Often people find out that you can not return a list as outer item in a JsonResponse [Django-doc] and decide to use safe=False to still allow this. This thus looks like:

from django.http import JsonResponse

# …
return JsonResponse([1,4,2,5], safe=False)

Why is it a problem?

As the parameter already indicates, it is unsafe. Phil Haack published a blog post in 2008 where he manages to exploit the contain of an array by overriding the Array function in JavaScript.

Most browsers have fixed this exploit, but nevertheless, you never can be sure that the browser of the client has been protected against this exploit. Therefore it might be better to still return safe responses.

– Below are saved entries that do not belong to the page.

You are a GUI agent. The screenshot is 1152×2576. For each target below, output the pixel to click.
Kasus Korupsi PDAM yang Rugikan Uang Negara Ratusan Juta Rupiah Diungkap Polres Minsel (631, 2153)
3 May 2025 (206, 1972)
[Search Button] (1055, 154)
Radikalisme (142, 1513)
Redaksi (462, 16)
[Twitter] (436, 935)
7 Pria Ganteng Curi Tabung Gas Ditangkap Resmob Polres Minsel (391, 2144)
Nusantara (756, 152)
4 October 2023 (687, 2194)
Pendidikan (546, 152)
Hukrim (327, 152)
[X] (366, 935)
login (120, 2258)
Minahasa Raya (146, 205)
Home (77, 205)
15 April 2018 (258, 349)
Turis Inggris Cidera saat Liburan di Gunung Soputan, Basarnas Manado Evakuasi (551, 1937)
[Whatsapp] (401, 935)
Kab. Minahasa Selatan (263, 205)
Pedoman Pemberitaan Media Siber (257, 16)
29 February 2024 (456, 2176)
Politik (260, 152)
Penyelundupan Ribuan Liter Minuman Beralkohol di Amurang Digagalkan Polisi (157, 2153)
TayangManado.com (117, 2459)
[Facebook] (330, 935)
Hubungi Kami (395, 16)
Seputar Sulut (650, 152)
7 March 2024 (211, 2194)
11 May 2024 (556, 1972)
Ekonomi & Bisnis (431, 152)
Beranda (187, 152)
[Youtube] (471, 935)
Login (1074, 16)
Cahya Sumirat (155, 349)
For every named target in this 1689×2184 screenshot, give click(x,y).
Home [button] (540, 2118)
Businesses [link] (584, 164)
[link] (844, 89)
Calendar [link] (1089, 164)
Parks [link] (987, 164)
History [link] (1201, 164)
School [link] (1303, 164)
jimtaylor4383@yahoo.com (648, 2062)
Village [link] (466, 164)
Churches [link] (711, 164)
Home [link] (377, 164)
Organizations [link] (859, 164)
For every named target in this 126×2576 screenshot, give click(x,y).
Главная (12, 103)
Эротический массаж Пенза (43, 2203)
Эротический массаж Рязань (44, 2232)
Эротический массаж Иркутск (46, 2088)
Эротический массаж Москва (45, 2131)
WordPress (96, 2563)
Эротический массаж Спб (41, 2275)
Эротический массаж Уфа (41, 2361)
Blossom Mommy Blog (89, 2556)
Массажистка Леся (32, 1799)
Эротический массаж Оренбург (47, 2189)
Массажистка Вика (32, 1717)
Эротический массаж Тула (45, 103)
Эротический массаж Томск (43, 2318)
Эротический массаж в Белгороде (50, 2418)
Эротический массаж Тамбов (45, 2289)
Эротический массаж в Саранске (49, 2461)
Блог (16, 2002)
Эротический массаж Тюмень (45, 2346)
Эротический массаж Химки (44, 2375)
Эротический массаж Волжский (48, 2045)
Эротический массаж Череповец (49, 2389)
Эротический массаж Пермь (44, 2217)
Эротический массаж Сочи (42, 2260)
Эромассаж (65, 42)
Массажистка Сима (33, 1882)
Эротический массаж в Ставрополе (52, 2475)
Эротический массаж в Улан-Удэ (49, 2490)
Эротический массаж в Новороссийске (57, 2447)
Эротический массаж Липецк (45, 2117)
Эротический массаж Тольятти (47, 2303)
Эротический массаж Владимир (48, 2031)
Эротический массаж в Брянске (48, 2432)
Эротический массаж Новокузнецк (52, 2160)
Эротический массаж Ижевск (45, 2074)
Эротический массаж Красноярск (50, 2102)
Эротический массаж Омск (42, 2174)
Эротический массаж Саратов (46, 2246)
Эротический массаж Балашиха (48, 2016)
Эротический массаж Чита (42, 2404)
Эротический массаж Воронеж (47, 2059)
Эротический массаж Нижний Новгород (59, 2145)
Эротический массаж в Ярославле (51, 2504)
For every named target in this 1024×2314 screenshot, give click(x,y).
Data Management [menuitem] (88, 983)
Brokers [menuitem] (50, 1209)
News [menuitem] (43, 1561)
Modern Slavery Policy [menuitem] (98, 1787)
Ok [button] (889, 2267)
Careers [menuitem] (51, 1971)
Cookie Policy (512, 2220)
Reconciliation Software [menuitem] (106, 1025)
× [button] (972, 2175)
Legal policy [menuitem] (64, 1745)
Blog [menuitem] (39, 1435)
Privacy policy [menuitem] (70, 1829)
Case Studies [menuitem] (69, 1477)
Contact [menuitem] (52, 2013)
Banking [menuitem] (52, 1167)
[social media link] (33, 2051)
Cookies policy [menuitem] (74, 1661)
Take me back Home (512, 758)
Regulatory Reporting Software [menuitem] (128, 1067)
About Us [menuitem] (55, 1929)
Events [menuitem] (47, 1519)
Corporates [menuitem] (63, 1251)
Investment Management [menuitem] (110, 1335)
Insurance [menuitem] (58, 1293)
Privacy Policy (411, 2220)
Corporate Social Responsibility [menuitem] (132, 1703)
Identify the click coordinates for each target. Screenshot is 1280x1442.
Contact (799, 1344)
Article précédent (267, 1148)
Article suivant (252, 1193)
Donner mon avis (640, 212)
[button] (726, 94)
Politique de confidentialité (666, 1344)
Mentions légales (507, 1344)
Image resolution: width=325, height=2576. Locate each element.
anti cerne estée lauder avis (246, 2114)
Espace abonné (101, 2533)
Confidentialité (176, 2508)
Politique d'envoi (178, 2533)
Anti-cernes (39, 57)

What can be done to resolve the problem?

You can wrap the data in an extra dictionary. For example a dictionary where you have a key "data" that then maps to the list:

from django.http import JsonResponse

# …
return JsonResponse({'data': [1,4,2,5]})

Extra tips

Companies like Google and Facebook add extra protection. These companies return a JSON response with extra measures for example Google returns:

throw 1; <dont be evil> {"foo": "bar"}

and Facebook returns:

for(;;); {"foo": "bar"}

These will prevent "running" the JSON file, since it will either throw an exception, or get stuck in an infinite loop. At the moment Django's JsonResponse does not perform such formatting, but it is easy to implement such response manually.